### ACTIVITY
Below are some records. Set down exactly the line holding "You are a computer-use agent. Screen" and every later line through the end, omitting the pictures.

THE RECORDS: Begin

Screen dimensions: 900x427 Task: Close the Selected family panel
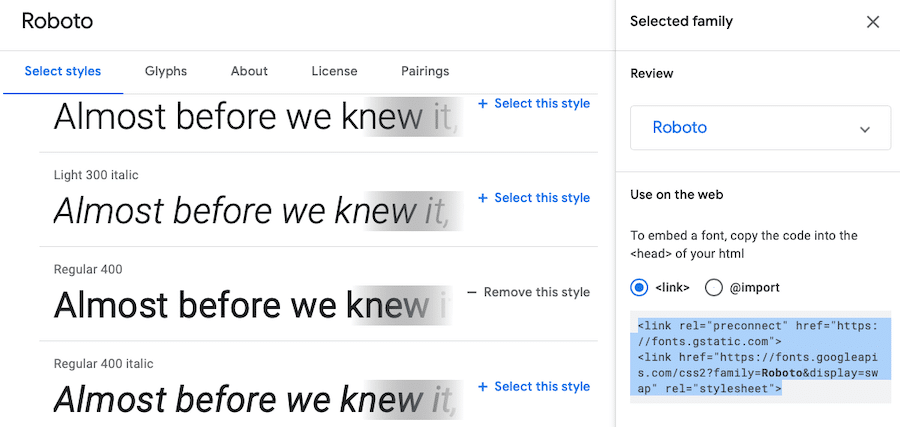coord(873,22)
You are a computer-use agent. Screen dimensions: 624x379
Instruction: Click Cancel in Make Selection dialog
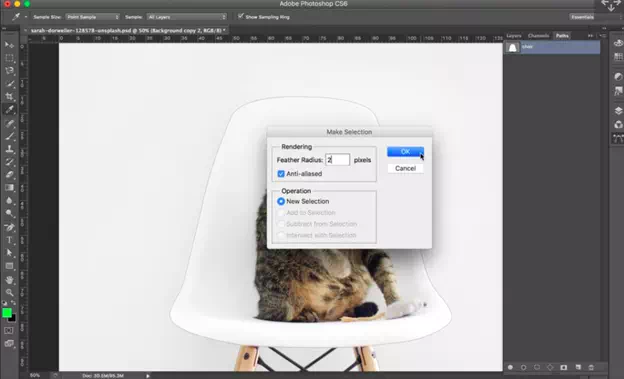(406, 168)
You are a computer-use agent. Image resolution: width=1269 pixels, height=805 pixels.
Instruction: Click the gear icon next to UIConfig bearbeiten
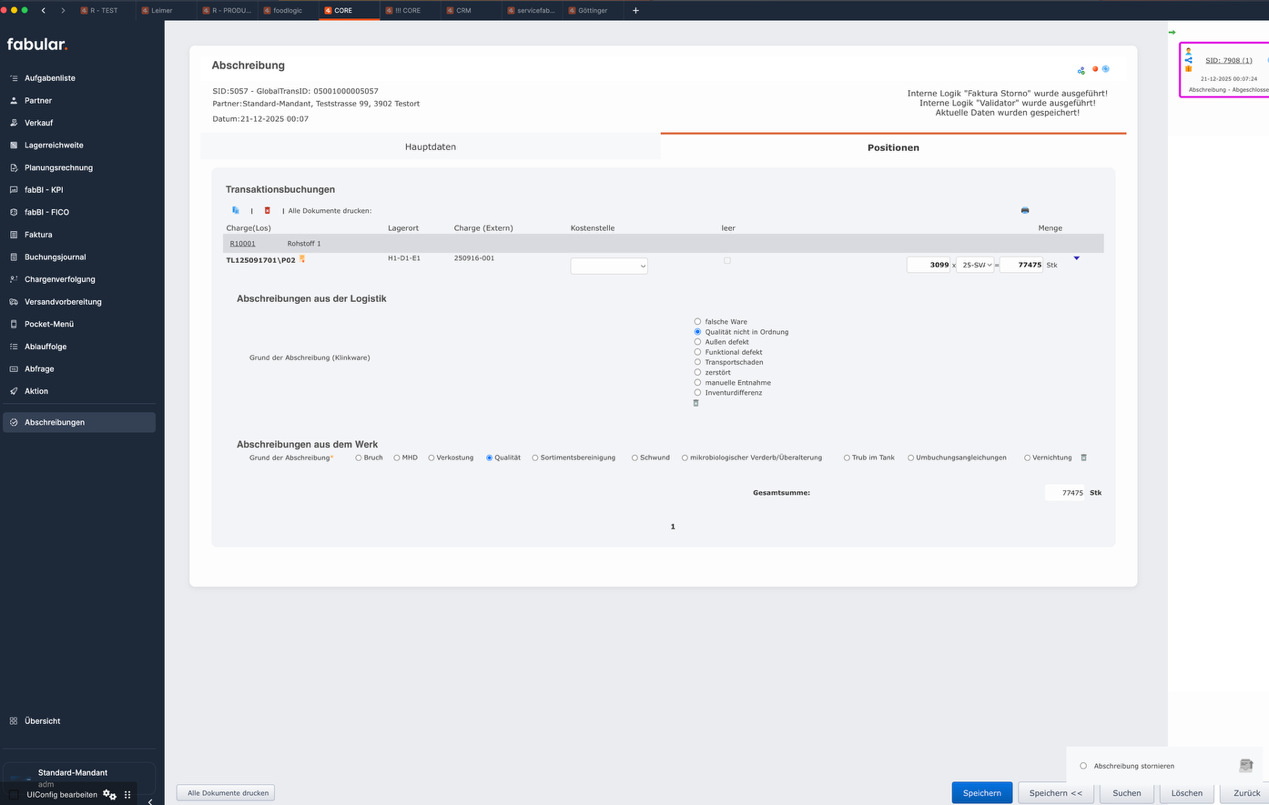(108, 793)
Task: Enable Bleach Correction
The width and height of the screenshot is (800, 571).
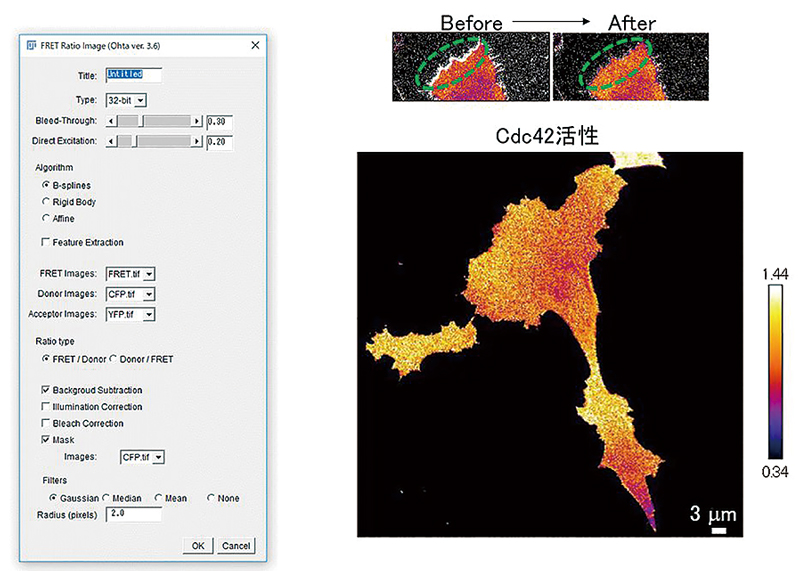Action: click(45, 423)
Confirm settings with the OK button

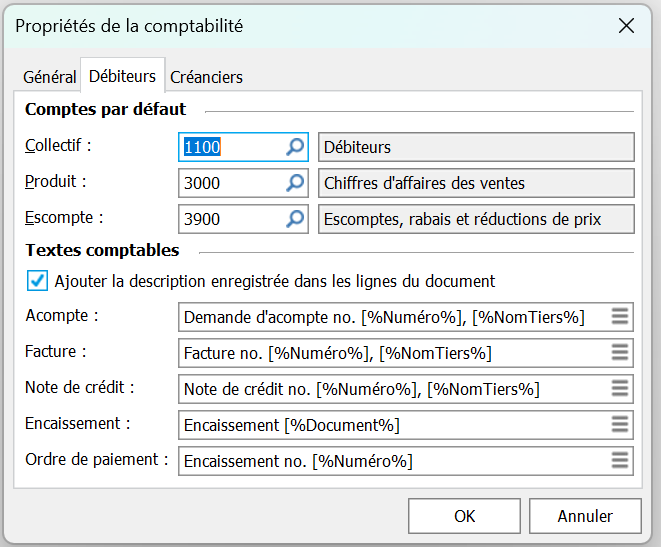coord(464,516)
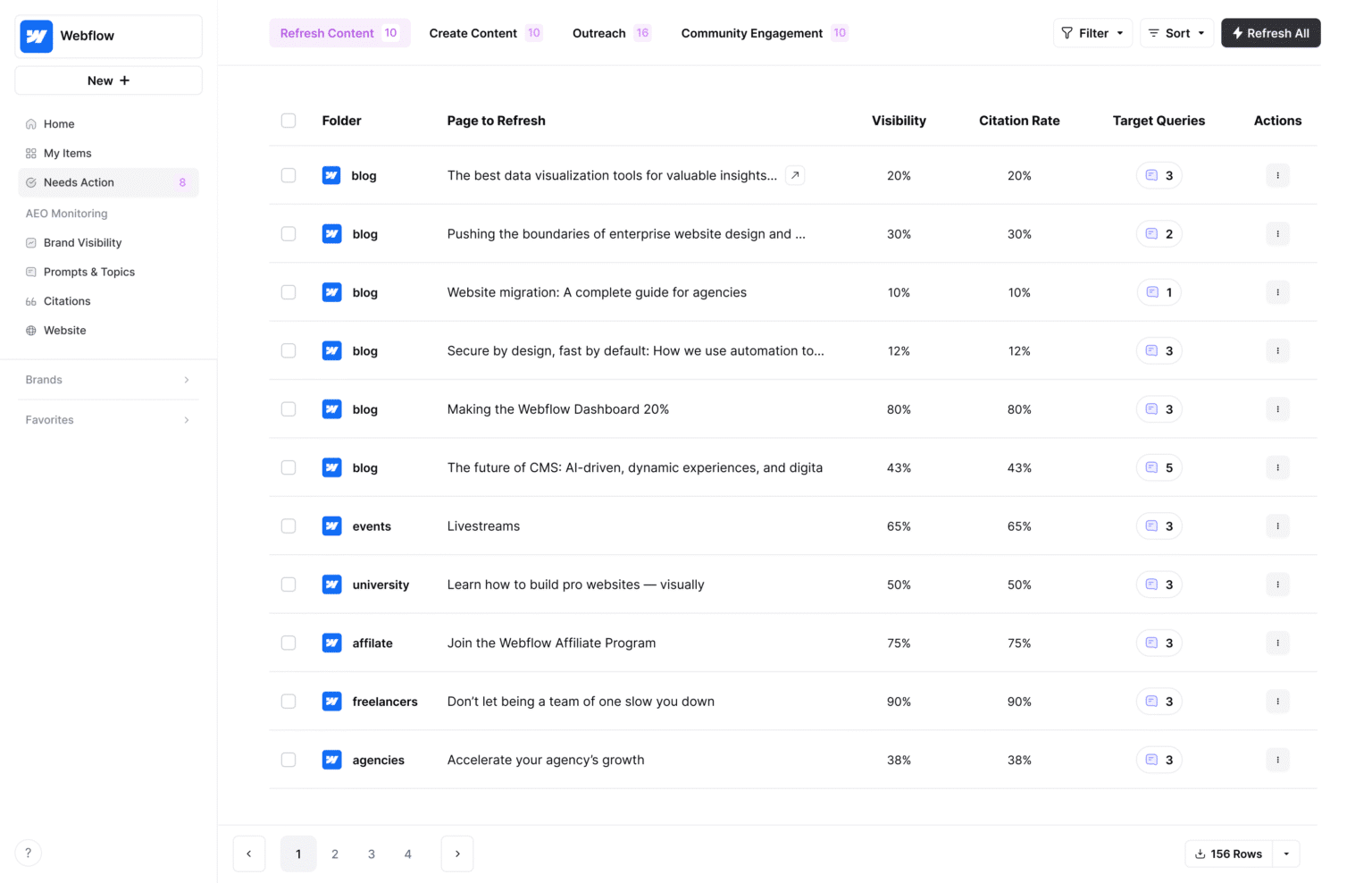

THE RECORDS: End

### EXPECTED ANSWER
You are a computer-use agent. Screen dimensions: 624x379
Instruction: Click Cancel in Make Selection dialog
(406, 168)
You are a computer-use agent. Image resolution: width=1269 pixels, height=805 pixels.
Instruction: Click the gear icon next to UIConfig bearbeiten
(108, 793)
Task: Enable Bleach Correction
The width and height of the screenshot is (800, 571).
Action: click(45, 423)
Confirm settings with the OK button

coord(464,516)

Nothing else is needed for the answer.